At The Good Shepherd we represent this conviction every week. During our early morning Matins service, the Church building is dark and lit by candles. But when the Gospel is read — i.e. when the life of Christ enters our Presence — the lights are switched on to symbolise it. 

When Christ appears, there is life and light.

 

8. Look to Jesus as the ultimate revelation of God’s glory

But Australia is not in the northern hemisphere. We’re in the southern hemisphere where the sun shines at its brightest at Christmas-time. We worship and remember Christ’s birth at this time to retain fellowship with all Christians everywhere. 

Perhaps we need to re-appropriate the symbolism of Christmas. Here’s a suggestion. 

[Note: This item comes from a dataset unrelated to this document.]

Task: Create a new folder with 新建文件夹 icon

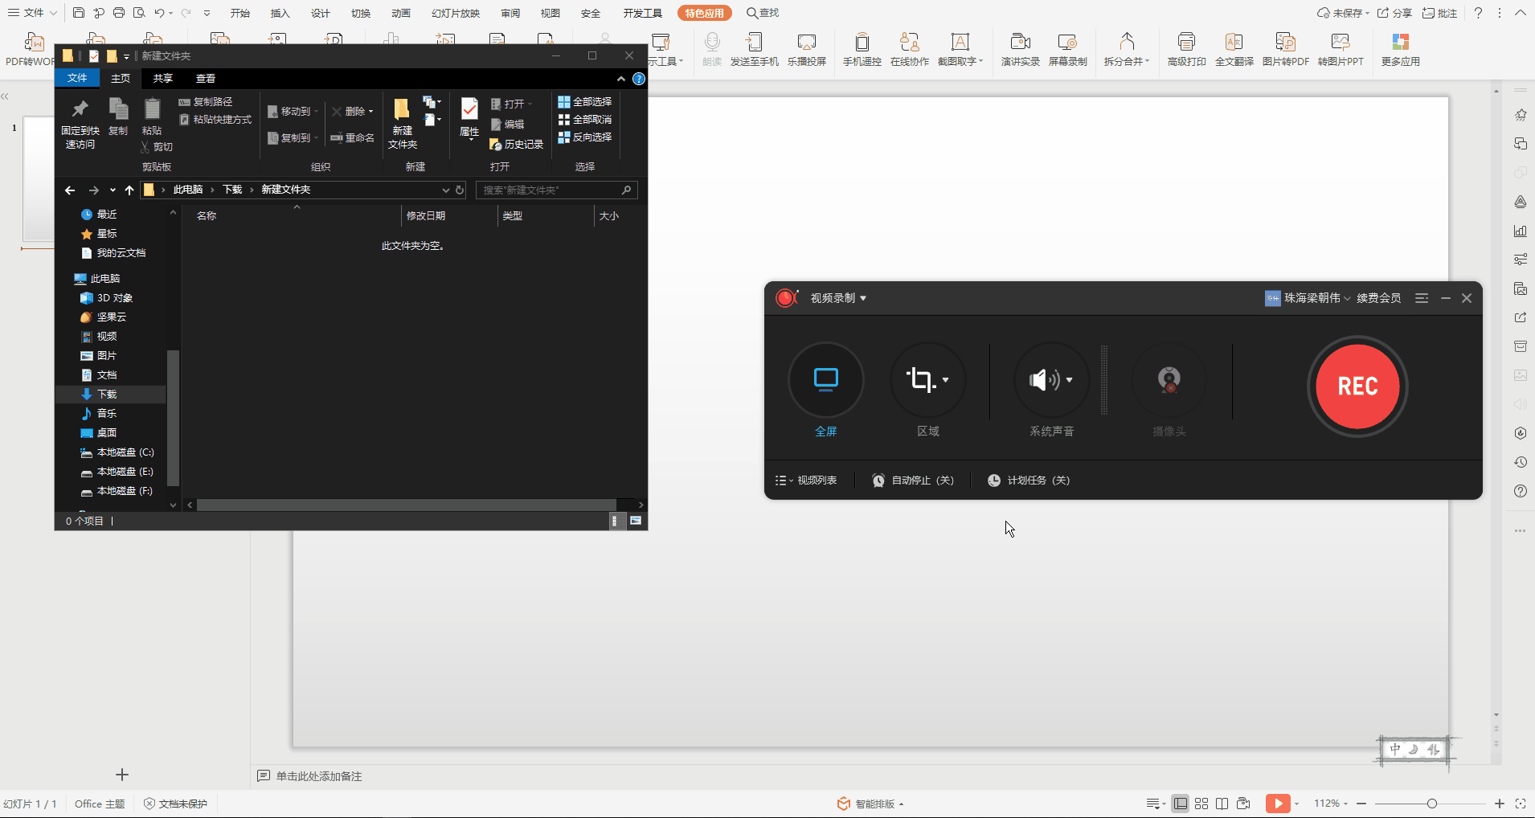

At Christmas-time, the sun is shining at its apex. It is bright and high in the sky reflecting the radiance of the glory of the Son of God (Hebrews 1:3). Christ is the Ultimate revelation of the Holy Trinity. There is no greater light to the world than the Son of God Himself.

There is no person or prophet or movement that better expresses the glory of God than Jesus Christ.

 

9. Join the Spiritual Celebration

It doesn’t matter whether you come to Church weekly, monthly or never before. Come join our celebration of the Birth of Christ in a thoroughly spiritual setting. 

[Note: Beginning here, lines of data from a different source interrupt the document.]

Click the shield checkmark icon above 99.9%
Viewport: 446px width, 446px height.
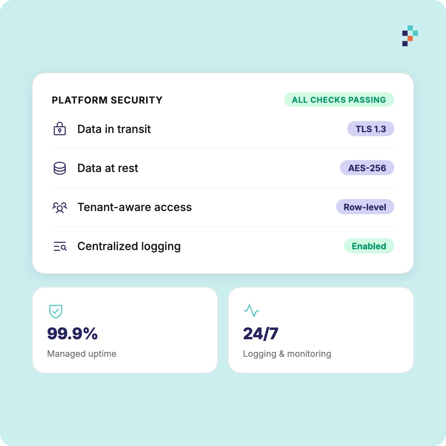56,311
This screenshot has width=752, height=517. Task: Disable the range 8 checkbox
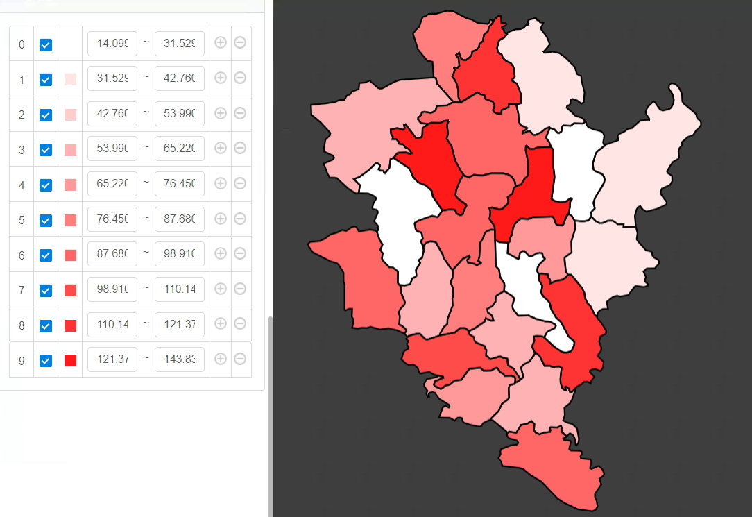(x=46, y=325)
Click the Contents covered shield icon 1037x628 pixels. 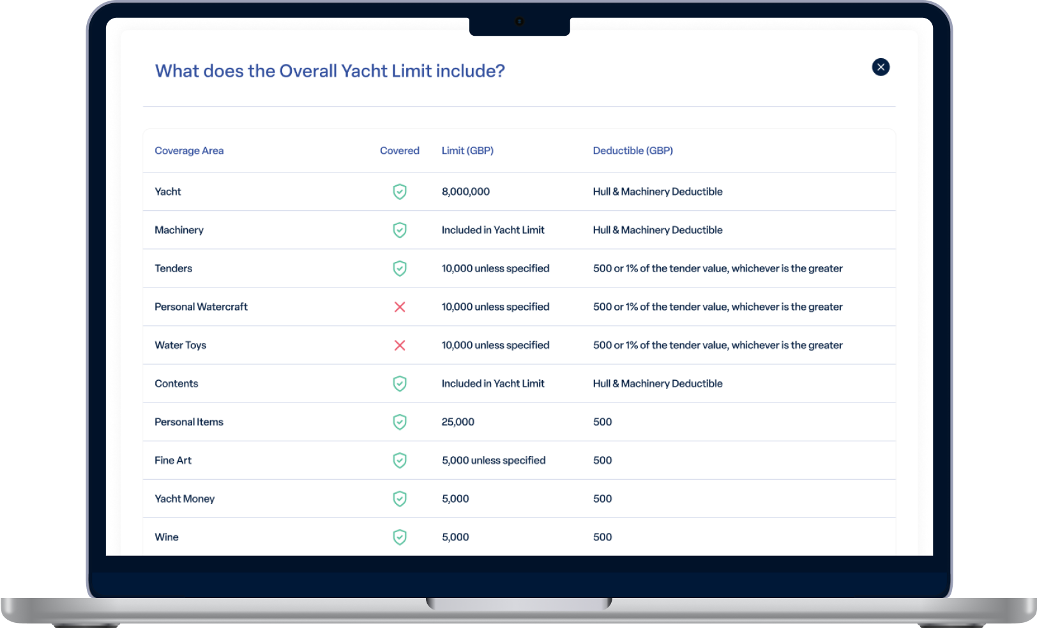click(400, 383)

The Good Shepherd follows the convictions, worship and spiritual practices of the Ancient Church. Come and see what the Ancient Church looks like in a modern Australian setting.

In 2017, The Good Shepherd is holding its Nativity celebration on the evening of 24 December, 2017. You’re most welcome to attend, even if you’ve never been before.

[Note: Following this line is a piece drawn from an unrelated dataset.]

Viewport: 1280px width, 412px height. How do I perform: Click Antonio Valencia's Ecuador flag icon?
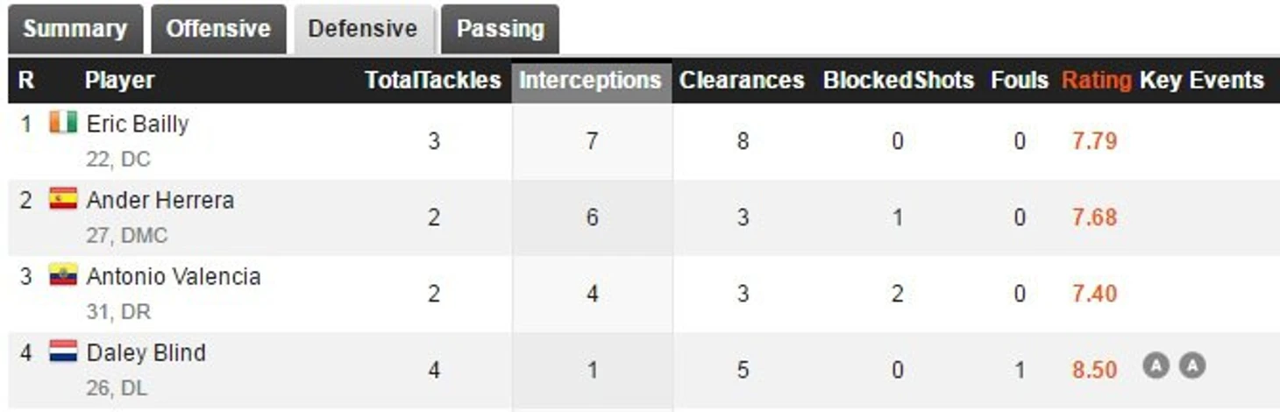click(x=63, y=275)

We’re beginning by celebrating Matins at 7:30pm, immediately followed by the Nativity Service (approximately 8:30pm, give or take a few minutes).

Following the Nativity Service, we’re having a community feast. When you’ve fully prepared for the season through personal consecration, reflection, fasting, prayer, and gift-giving, according to all the wisdom of the Ancient Church — then you’re ready to feast!

Believe me, the food explodes in your mouth, and your heart bursts forth in praise for God and you feel true connection with family, friends and neighbours.

 

10. Feast while the world is wasted

While the secular world is feasting and drinking in the forty days leading up to Christmas, the Ancient Church is preparing herself spiritually. 

When the Nativity event arrives, it is then that Christians rejoice!

We’ve all heard the Christmas Carol “Twelve days of Christmas,” but most of us don’t know when the twelve days of Christmas are. The twelve days start on Christmas Day and continue for the following twelve days. It is in these twelve days that the Ancient Church feasts. 

If you’ve prepared properly, feasting for twelve days’ straight is an absolute blessing. 

No one feasts like a properly prepared Christian!